Before we get too bogged down in the specifics of that specific product, let’s go back to the main point. What you need to know is that with the ‘pay per k’ approach, your cover shouldn’t be cancelled if you drive more. You’ll just pay a bit more. Similarly if you drive less then you’ll pay less.
You’ll have to keep track of your mileage
It’s really important for this type of car insurance contract that you track your mileage, seeing as your premium partly hinges on these figures. How you track your mileage is up to you and your insurance company. What we’ve seen is that some insurers will give you the choice of installing a tracking system that automatically sends them your mileage. It’s a tracker that you pay for, and it’s important to note that you’ll most likely pay the tracking company directly. It won’t be a fee that’s included with your car insurance premium, so this is worth knowing.
If you don’t like the sound of that, then some insurers will let you update your monthly mileage yourself for free. However it works, just make sure you understand how your insurer wants you to track your mileage because it’s vital to your premium being calculated so that you can keep up with your payments and maintain your cover.

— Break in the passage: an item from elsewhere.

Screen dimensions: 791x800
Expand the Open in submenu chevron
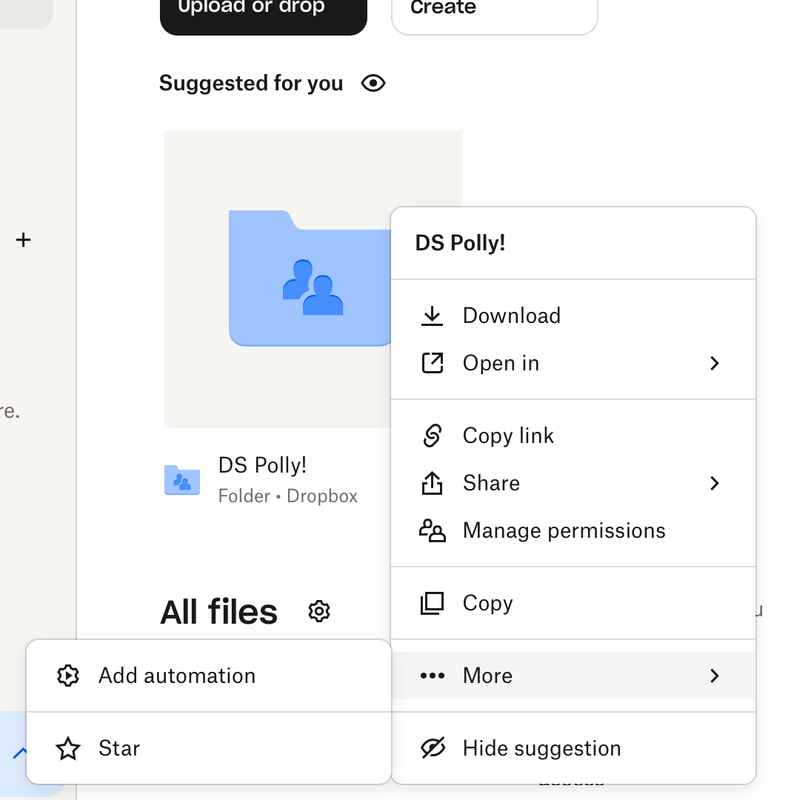714,363
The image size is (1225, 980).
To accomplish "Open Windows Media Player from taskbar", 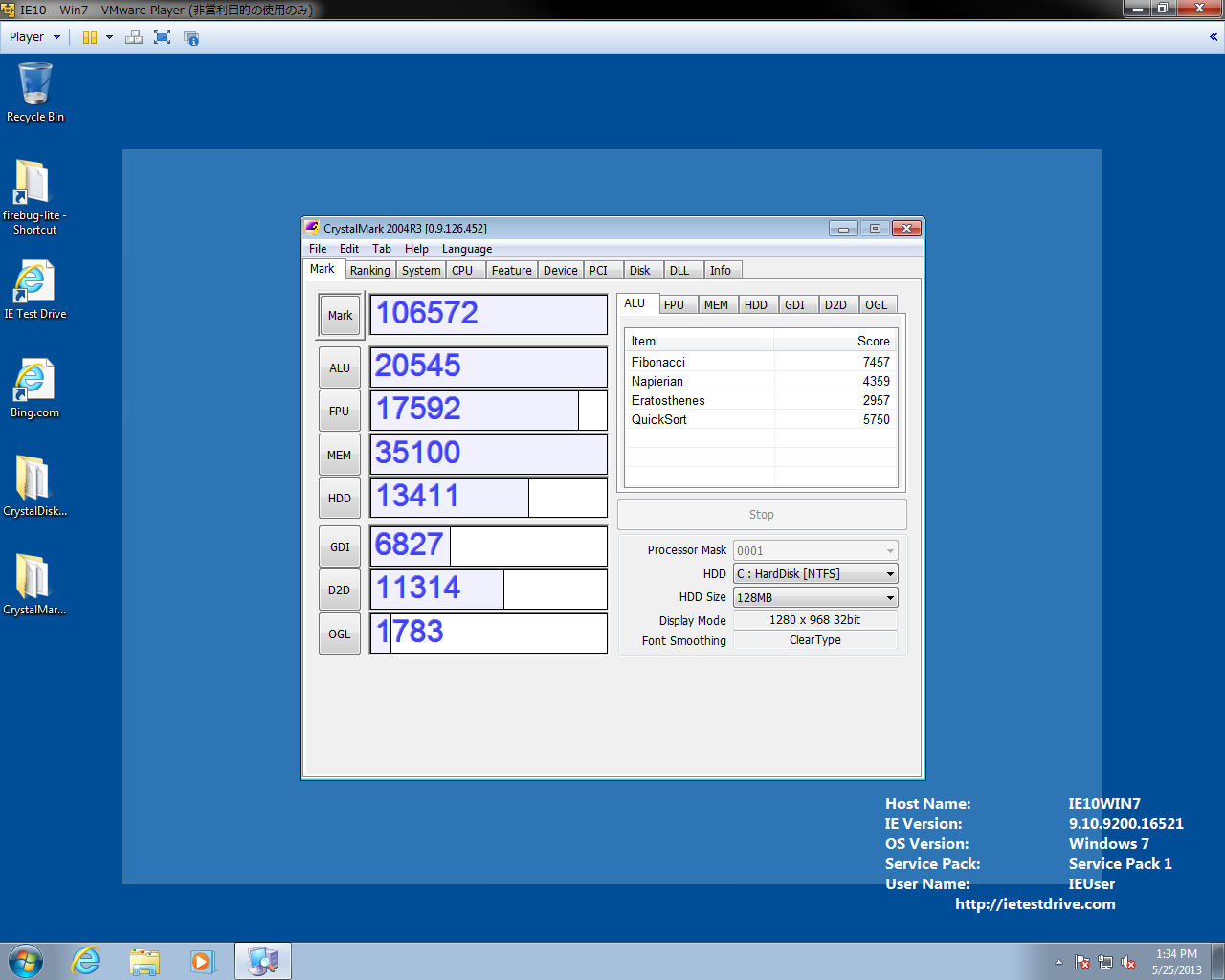I will point(202,961).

What happens if you drive a lot in 1 month
Right, so the thing is if you drive a lot more than usual, your increased mileage will be used to adjust your next month’s premium. So, the next month you’ll find that you’ll pay a higher amount. It’s so important to understand what these cost implications could be so that you don’t get a fright when you see a bigger amount go off your account.
What won’t happen is that your cover should absolutely not be cancelled. Driving more isn’t breaking the rules. All it does is cause your premium to change, so the next month if you drive a lot less, you’ll see that your premium will go back down again. As long as you maintain your payments, your cover will remain intact.